#### What you will do
Repeat verbatim the lines of the data below, beginning with the line containing "This screenshot has height=1194, width=1985." and continuing to the end.

(Stored entries)

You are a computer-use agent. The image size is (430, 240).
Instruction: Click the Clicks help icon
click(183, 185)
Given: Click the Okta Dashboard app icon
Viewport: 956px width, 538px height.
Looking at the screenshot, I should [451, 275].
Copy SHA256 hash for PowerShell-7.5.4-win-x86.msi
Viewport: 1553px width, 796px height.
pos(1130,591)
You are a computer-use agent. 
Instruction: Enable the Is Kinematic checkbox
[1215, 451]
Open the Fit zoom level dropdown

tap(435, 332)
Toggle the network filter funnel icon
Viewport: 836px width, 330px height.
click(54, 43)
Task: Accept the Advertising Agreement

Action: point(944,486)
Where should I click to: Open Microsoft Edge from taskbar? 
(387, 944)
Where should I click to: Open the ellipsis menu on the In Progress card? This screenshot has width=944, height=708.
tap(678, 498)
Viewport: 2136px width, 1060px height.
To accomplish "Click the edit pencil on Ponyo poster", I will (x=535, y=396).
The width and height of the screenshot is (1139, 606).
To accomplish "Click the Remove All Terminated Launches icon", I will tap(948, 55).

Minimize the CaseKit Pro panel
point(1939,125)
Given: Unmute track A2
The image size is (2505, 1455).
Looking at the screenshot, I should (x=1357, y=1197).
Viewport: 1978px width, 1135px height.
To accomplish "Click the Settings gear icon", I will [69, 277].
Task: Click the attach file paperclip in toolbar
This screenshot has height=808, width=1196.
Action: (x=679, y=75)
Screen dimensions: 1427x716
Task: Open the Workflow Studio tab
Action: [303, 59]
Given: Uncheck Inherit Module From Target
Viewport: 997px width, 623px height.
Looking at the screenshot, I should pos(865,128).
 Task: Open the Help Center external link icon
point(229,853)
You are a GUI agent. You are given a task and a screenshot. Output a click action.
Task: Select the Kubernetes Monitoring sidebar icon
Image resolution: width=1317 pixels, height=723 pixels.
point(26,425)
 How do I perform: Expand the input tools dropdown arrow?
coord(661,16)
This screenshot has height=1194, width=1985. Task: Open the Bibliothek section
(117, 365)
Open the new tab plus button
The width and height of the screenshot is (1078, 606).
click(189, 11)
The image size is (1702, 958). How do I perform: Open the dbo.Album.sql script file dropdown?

#### Response
This screenshot has height=1194, width=1985. Task: Open the Bibliothek section
(117, 365)
Open the new tab plus button
The width and height of the screenshot is (1078, 606).
click(189, 11)
The image size is (1702, 958). How do I perform: Open the dbo.Album.sql script file dropdown?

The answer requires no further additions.